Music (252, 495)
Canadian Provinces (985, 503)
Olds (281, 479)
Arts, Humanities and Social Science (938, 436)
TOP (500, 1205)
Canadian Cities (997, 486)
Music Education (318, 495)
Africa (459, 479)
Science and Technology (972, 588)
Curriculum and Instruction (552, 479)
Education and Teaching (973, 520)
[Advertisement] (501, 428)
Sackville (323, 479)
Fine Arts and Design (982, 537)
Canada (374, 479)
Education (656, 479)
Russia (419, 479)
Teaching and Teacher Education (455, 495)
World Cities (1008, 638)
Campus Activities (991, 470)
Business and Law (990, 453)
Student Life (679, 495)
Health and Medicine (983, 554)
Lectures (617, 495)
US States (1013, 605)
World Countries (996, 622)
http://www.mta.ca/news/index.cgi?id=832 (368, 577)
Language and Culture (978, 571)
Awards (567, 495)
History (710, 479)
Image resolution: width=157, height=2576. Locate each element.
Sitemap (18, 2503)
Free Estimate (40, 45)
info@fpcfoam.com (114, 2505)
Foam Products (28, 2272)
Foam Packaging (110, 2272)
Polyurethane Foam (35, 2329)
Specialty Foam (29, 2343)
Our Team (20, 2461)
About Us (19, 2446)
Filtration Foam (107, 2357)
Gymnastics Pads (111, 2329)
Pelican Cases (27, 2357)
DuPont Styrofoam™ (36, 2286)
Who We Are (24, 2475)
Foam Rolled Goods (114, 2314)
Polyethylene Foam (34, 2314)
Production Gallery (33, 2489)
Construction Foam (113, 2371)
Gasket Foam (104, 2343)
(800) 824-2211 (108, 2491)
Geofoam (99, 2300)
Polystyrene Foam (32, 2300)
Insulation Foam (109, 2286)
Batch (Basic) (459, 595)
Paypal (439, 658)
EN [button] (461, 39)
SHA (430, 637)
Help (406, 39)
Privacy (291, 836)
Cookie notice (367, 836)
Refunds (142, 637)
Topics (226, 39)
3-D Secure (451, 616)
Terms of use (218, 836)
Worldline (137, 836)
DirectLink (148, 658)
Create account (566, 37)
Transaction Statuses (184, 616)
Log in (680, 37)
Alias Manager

TASK OBJECTIVE
Write out again everything from the item containing "Polystyrene Foam (32, 2300)" down to the last item, with both ends included.

SOLUTION FOR THIS EXERCISE
Polystyrene Foam (32, 2300)
Insulation Foam (109, 2286)
Batch (Basic) (459, 595)
Paypal (439, 658)
EN [button] (461, 39)
SHA (430, 637)
Help (406, 39)
Privacy (291, 836)
Cookie notice (367, 836)
Refunds (142, 637)
Topics (226, 39)
3-D Secure (451, 616)
Terms of use (218, 836)
Worldline (137, 836)
DirectLink (148, 658)
Create account (566, 37)
Transaction Statuses (184, 616)
Log in (680, 37)
Alias Manager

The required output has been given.